До самого рая
Шрифт:
Домой на Вашингтонскую площадь он вернулся спустя четырнадцать месяцев более спокойным, более отстраненным – и более одиноким. Его друзья, тихие мальчики, которыми он пренебрегал и которых совсем забросил, когда начал встречаться с Эндрю, обустроились в своей собственной жизни, и он видел их редко. Джон и Иден тоже стояли на ногах крепче, чем когда-либо прежде: Джон собирался вступить в брак, Иден училась в колледже. Он что-то приобрел – ощущение отстраненности, большую силу, – но что-то и утратил: он быстро уставал, искал одиночества, и первый месяц работы у “Братьев Бингемов”, куда он пошел клерком, с чего начинали в компании и его отец, и дедушка, оказался утомительным до изнурения, особенно по сравнению с опытом Джона, точно так же работавшего на побегушках бок о бок с ним, но с первых же дней выказавшего ловкость в обращении с цифрами и упорное честолюбие. Это дедушка первым намекнул, что Дэвид, видимо, подхватил на Континенте какую-то болезнь, неизвестную, но истощающую, и ему не помешало бы отдохнуть несколько недель, но оба понимали, что это выдумка, что он просто дает Дэвиду возможность
Он старался как мог забыть безумие страсти, которое чувствовал рядом с Эндрю, но порой его охватывало воспоминание о том времени и о сопутствующем унижении, и тогда он снова укрывался в своей комнате и залезал в постель. Этим приступам, которые он и дедушка стали называть “недомоганием” и которые дедушка тактично объяснил Адамсу, сестре и брату как “нервическое беспокойство”, обычно предшествовали – или следовали за ними – маниакальные, безумные дни, которые он проводил в лихорадочных покупках, или занятиях живописью, или прогулках, или визитах в бордель, – все то, чем он и так в жизни занимался, но в виде преувеличенном и усиленном. Он понимал, что это все способы уйти от себя самого, но не он их выдумал – их выдумали за него, и он находился у них в плену; они заставляли его тело либо двигаться с невероятной скоростью, либо не двигаться вовсе. Спустя два года после возвращения из Европы он получил от Эндрю открытку, извещавшую о том, что они с мужем удочерили первого ребенка, и послал в ответ поздравление. Но позже, ночью, он задумался: а в чем заключалась цель этой записки? Послал ли Эндрю ее намеренно или по недосмотру? Это дружеский жест или издевка? Он отправил Эндрю письмо, расспрашивая о новостях и признаваясь, как он о нем тоскует.

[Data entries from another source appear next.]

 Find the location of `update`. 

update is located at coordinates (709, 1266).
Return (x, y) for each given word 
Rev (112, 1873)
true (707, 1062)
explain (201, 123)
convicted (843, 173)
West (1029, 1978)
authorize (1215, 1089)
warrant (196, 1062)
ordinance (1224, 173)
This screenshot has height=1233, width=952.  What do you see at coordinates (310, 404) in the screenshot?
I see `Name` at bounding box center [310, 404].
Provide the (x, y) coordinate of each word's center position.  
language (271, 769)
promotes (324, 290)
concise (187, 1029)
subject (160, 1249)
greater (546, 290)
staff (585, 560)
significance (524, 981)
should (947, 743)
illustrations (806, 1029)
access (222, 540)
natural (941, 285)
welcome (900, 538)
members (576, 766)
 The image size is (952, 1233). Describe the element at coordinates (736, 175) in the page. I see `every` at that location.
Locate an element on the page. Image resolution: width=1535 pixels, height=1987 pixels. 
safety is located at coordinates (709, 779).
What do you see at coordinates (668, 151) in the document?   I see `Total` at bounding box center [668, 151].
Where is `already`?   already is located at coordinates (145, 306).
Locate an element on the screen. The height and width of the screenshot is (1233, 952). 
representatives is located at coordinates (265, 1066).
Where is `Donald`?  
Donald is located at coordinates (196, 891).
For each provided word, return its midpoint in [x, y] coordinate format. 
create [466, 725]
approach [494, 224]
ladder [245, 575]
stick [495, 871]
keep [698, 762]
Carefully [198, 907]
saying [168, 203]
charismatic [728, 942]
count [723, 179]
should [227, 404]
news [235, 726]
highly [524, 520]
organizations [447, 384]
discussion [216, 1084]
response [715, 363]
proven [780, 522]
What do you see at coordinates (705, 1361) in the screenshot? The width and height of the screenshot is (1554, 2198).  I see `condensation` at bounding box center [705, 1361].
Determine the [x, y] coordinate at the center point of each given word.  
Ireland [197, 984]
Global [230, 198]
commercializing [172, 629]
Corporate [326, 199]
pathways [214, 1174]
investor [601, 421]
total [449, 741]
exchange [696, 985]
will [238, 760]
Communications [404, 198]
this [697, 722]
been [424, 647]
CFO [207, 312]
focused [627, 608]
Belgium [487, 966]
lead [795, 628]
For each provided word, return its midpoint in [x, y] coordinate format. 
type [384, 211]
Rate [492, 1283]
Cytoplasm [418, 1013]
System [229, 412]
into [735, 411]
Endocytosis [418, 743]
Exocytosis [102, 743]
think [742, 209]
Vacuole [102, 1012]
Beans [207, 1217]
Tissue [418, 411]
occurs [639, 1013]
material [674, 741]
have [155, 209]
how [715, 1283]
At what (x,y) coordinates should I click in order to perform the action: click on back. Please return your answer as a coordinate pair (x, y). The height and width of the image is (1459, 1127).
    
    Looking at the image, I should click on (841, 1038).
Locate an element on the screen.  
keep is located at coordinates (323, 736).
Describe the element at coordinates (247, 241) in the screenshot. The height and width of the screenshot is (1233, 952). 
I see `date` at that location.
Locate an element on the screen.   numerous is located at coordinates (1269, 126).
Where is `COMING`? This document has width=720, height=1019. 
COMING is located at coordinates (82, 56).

А потом в нем словно прорвалась плотина, и он стал писать письмо за письмом, то обвиняя, то заклиная Эндрю, то осуждая, то моля его о чем-то. По вечерам он сидел с дедушкой в гостиной, стараясь сдержать нетерпеливое подергивание в пальцах, глядя на шахматную доску, но видел перед собой только письменный стол с бумагой и пресс-папье, и при первой же возможности убегал, прыжками преодолевая последние ступени, и снова писал Эндрю, и вызывал Мэтью среди ночи, чтобы тот отправил его очередное послание. Позор, которым дело в конце концов завершилось – в чем даже он сам не сомневался, – был ужасен: поверенный, ведущий семейные дела мужа Эндрю, попросил встречи с Фрэнсис Холсон и с суровым видом вытащил из портфеля стопку писем Дэвида к Эндрю – десятки писем, – из которых последние штук двадцать даже не были распечатаны, и потребовал, чтобы Дэвид оставил его клиента в покое. Фрэнсис поговорила с дедушкой, дедушка – с ним, и хотя он проявил благородство и добросердечие, страдания Дэвида были таковы, что на этот раз дедушка заключил его в комнату, где сменяющиеся горничные обязаны были следить за ним денно и нощно – ибо он опасался, что Дэвид может причинить себе вред. Дэвид понимал, что именно в ту пору он лишился остатков уважения брата и сестры, именно в ту пору стал, в сущности, инвалидом, человеком, чье обычное состояние теперь опознавалось не как здоровье, а как болезнь, и нормальность приходилось отсчитывать в просветлениях, в передышках между возвращениями к привычному безумию. Он понимал, что обременяет этим дедушку, и хотя дедушка никогда ни на что подобное не намекал, он боялся, что скоро станет ему не помехой, а обузой. Он никуда не ходил, ни с кем не знался; было ясно, что его брак может быть только договорным, потому что никого найти самостоятельно он не мог. Но он все равно отклонял все предложения Фрэнсис, с ужасом думая, какие понадобятся усилия и ухищрения, чтобы кого-нибудь заморочить и принудить к браку с ним. Постепенно предложений становилось все меньше, пока они не прекратились вовсе, и тогда, видимо, Фрэнсис и дедушка стали обсуждать мужчин другого калибра – так бы выразилась Фрэнсис: другого калибра, может быть, кого-нибудь чуть более зрелого, как Натаниэлю кажется? – и маклер связался с Чарльзом Гриффитом, представив ему досье Дэвида в качестве возможной кандидатуры.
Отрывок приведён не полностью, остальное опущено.